四季さんは、私の過去を知ってる上で今の言葉を言ったのかな……
空さん達には言ってないのに…
「ごめんね風歌。あの2人…詳しくは教えてくれないけれど、第1次ARMS争奪戦の時に、風の国と何かあったみたいなの」
すまなさそうに話す月。

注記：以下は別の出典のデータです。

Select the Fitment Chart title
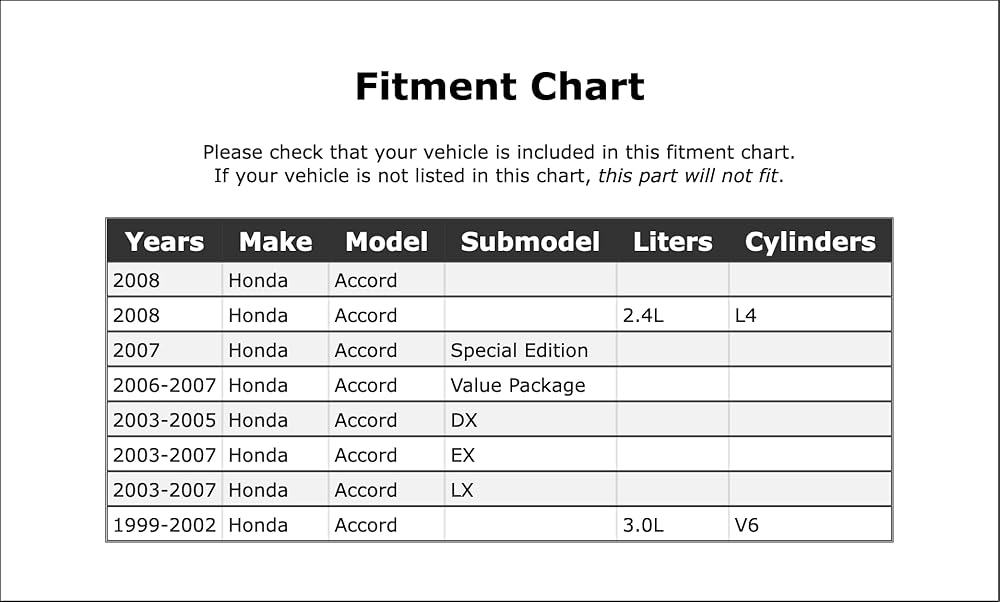pos(499,87)
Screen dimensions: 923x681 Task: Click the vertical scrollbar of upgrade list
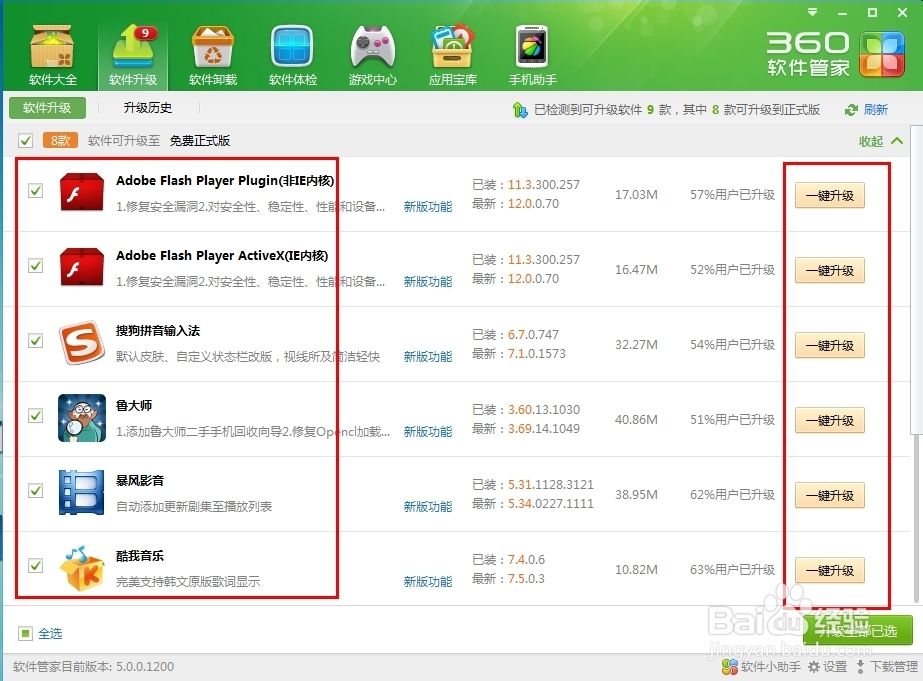click(916, 300)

陽も悪い事をした、というような顔をしている。
「いいえ、悪いのは風の国ですから…私が憎いと思われても仕方がありません」
「…」
悲しそうな表情で海里を見る。
「海里…本当はあなたも、私の事を憎いと思ってるよね?……ごめんね…」
その声は、微かに震えていた。
「そんなっ…!私は1度も風歌を憎い何て思ったこと……!」
続きを言おうとしたが、言葉が詰まった。
−−さっきも思った。
≪風の国を憎いと思う気持ち≫は、≪風歌を憎いと思う気持ち≫と同じになるの…?
わからない…
わからないよ……
(海里…)
2人を心配そうに見つめる陸。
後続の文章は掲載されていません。